誤って算定した平均賃金の額を正しく再決定~厚生労働省発表~

 昨年9月、労災保険給付の算定の基礎となる平均賃金を、誤って本来の額よりも低く示してしまったことが判明しました。厚生労働省では、関係者にお詫びするとともに、正しい金額を再決定し、差額を追加給付します。
 あわせて、今回の算定ミスが他の労災保険受給者についても起きている可能性があることから、各都道府県労働局に対し、過去の請求事案について総点検を行い、必要な場合は正しい金額で平均賃金を再決定するよう、本日付けで指示を出しました。
 今後は、正しい算定方法を改めて周知するとともに、再発防止を徹底します。
1 事案の経緯と概要
 平成22年に兵庫労働局長が行った労働基準法に基づく平均賃金の決定処分に対し、行政不服審査法に基づく厚生労働大臣への審査請求が行われました。

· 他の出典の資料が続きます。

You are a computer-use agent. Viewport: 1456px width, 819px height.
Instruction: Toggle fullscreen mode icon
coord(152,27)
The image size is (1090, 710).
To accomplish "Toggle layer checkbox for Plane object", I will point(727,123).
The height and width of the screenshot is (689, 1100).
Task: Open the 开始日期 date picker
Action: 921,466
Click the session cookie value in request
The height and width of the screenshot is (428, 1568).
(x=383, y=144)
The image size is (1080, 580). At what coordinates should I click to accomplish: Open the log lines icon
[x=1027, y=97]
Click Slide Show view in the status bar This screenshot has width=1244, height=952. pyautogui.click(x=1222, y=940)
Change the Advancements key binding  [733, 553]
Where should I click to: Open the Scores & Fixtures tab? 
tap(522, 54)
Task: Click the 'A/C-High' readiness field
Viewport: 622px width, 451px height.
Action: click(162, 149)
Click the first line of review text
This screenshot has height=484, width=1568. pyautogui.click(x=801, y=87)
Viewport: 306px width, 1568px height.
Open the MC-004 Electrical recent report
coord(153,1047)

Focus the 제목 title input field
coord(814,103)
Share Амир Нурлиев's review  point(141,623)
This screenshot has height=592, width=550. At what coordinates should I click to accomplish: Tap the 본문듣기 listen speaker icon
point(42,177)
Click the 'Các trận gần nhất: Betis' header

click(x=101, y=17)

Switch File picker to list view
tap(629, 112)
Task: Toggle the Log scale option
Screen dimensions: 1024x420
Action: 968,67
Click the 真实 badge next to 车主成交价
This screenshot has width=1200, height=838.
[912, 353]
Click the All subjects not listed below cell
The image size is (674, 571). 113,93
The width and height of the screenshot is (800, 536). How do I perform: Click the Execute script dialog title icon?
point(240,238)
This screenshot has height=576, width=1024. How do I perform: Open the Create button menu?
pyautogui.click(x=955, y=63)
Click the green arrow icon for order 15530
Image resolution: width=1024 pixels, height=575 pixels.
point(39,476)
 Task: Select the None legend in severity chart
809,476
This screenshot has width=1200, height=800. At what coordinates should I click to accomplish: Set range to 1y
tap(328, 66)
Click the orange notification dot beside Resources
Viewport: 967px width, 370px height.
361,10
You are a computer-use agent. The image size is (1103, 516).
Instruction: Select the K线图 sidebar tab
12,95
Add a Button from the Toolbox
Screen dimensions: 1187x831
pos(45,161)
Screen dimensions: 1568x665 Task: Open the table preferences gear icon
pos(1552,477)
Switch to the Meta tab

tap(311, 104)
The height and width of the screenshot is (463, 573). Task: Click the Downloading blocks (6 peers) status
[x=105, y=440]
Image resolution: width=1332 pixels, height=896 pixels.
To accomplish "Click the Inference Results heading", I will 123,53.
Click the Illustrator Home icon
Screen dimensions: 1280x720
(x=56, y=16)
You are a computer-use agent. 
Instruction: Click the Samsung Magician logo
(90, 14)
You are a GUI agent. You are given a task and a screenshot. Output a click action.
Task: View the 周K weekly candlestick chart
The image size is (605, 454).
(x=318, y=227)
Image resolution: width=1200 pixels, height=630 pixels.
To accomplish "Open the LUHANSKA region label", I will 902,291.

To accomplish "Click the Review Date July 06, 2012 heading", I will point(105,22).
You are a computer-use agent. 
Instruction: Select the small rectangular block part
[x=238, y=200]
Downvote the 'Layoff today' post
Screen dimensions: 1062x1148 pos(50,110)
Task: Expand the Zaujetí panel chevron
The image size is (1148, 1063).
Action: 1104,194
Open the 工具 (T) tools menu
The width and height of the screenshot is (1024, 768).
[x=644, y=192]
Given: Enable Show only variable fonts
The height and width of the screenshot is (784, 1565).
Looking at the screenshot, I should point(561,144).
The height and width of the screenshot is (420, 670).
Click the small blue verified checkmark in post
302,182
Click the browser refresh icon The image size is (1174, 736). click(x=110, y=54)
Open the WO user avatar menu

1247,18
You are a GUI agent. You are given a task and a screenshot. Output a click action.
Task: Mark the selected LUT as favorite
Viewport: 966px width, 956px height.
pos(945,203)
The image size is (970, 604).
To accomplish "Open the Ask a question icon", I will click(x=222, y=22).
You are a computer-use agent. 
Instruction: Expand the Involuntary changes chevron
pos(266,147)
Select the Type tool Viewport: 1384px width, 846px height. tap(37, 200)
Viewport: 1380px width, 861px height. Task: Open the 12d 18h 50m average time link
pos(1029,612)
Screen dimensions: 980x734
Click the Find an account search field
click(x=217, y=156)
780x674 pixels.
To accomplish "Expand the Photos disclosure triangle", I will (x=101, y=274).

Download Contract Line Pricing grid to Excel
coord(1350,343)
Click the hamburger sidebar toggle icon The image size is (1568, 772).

 この請求については、審査の結果、平成23年9月に厚生労働大臣が「原処分取消」とする裁決を示しましたが、本裁決の「理由」で示した推算方法が誤っていることがこのほど判明しました。また、この裁決に基づいて、平成23年10月に兵庫労働局長が再決定した平均賃金も誤っていました。
 労働基準法に基づく平均賃金とは、労災保険給付などの算定の基礎となるもので、通常は算定事由発生日より前の3か月間に、その労働者に対して支払われた賃金の総額をその期間の総日数で割ることによって算定します。この原則で算定できない場合は、都道府県労働局長が決定することになります。
 本件は支払われた賃金が不明なため、労働基準局長通達に基づき「賃金構造基本統計調査」を用いて推算することになりますが、審査請求の裁決の際に、推算に用いる数値がないものと誤認し、代替的な方法で算定することを示してしまいました。これに基づいて平均賃金を再決定したため誤りが生じたものです。
2 今後の対応
(1)審査請求への対応
 本件の平均賃金額は、正しい推算方法によれば、再決定した額より高くなります。
 関係者に対しては、御迷惑をおかけしたことについてお詫びするとともに、兵庫労働局長に対し、正しい平均賃金を再決定し、不足分について追加給付することを、本日、指示しました。

(2)再発防止策の徹底
 今回の事態は、審査請求制度の趣旨である「簡易迅速な手続による国民の権利利益の救済を図るとともに、行政の適正な運営を確保することを目的とする」に照らして、誠に遺憾なことと考えており、再発防止を徹底します。
 また、本日、各都道府県労働局に対し、平均賃金の正しい推算方法を周知徹底するとともに、間違った算定の可能性のある平成18年から平成24年までの決定事案について総点検を行い、平均賃金が誤っている場合は速やかに再決定し、労災保険給付などを正しい額で支給するよう指示します。